Repeat the lines below exactly as written, please, from the line with "Viewport: 563px width, 436px height." to the line with "1321x482 pixels.", both lines included, and no others.

▶ **Provided data**
========

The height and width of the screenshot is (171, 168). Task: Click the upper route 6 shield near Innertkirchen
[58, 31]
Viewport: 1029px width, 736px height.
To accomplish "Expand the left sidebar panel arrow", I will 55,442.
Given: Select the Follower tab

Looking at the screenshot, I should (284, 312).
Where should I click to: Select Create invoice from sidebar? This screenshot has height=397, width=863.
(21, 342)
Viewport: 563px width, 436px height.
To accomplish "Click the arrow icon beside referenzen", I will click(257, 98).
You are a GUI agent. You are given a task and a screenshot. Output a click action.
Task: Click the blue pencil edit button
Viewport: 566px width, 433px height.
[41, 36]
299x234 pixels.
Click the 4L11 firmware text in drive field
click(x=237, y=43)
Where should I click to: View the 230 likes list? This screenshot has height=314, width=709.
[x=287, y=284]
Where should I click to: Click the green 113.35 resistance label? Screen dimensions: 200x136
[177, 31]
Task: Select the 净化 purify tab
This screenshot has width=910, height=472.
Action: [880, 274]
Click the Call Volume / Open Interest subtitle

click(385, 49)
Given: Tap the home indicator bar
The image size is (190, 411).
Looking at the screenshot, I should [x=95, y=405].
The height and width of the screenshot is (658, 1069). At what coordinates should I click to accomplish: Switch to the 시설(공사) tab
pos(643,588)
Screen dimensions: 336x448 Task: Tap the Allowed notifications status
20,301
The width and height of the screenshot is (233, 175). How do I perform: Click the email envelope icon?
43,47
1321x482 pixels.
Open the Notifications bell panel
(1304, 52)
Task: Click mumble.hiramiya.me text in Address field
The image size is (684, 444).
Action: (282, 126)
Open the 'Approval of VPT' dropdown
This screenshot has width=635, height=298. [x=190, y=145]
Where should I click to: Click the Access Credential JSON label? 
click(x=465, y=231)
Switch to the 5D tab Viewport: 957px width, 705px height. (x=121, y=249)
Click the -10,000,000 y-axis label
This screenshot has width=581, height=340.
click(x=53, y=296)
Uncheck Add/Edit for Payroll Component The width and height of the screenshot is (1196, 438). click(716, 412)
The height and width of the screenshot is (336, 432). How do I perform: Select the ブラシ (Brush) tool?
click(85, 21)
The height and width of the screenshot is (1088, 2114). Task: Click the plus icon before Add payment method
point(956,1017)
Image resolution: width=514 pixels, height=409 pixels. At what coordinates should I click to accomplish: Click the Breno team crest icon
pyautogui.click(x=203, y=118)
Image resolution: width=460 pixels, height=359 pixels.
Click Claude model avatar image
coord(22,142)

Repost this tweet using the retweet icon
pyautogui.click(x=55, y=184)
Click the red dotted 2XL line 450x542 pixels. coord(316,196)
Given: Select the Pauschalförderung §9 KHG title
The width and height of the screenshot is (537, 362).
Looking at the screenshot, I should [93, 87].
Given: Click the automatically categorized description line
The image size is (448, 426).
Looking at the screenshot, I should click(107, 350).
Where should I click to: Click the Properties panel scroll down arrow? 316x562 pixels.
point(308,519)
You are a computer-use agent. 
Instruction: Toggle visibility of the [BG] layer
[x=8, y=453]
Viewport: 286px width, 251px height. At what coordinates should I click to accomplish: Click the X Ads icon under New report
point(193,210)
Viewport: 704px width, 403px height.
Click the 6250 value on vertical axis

========

▶ **Solution to the problem**
Viewport: 563px width, 436px height.
To accomplish "Click the arrow icon beside referenzen", I will click(257, 98).
You are a GUI agent. You are given a task and a screenshot. Output a click action.
Task: Click the blue pencil edit button
Viewport: 566px width, 433px height.
[41, 36]
299x234 pixels.
Click the 4L11 firmware text in drive field
click(x=237, y=43)
Where should I click to: View the 230 likes list? This screenshot has height=314, width=709.
[x=287, y=284]
Where should I click to: Click the green 113.35 resistance label? Screen dimensions: 200x136
[177, 31]
Task: Select the 净化 purify tab
This screenshot has width=910, height=472.
Action: [880, 274]
Click the Call Volume / Open Interest subtitle

click(385, 49)
Given: Tap the home indicator bar
The image size is (190, 411).
Looking at the screenshot, I should [x=95, y=405].
The height and width of the screenshot is (658, 1069). At what coordinates should I click to accomplish: Switch to the 시설(공사) tab
pos(643,588)
Screen dimensions: 336x448 Task: Tap the Allowed notifications status
20,301
The width and height of the screenshot is (233, 175). How do I perform: Click the email envelope icon?
43,47
1321x482 pixels.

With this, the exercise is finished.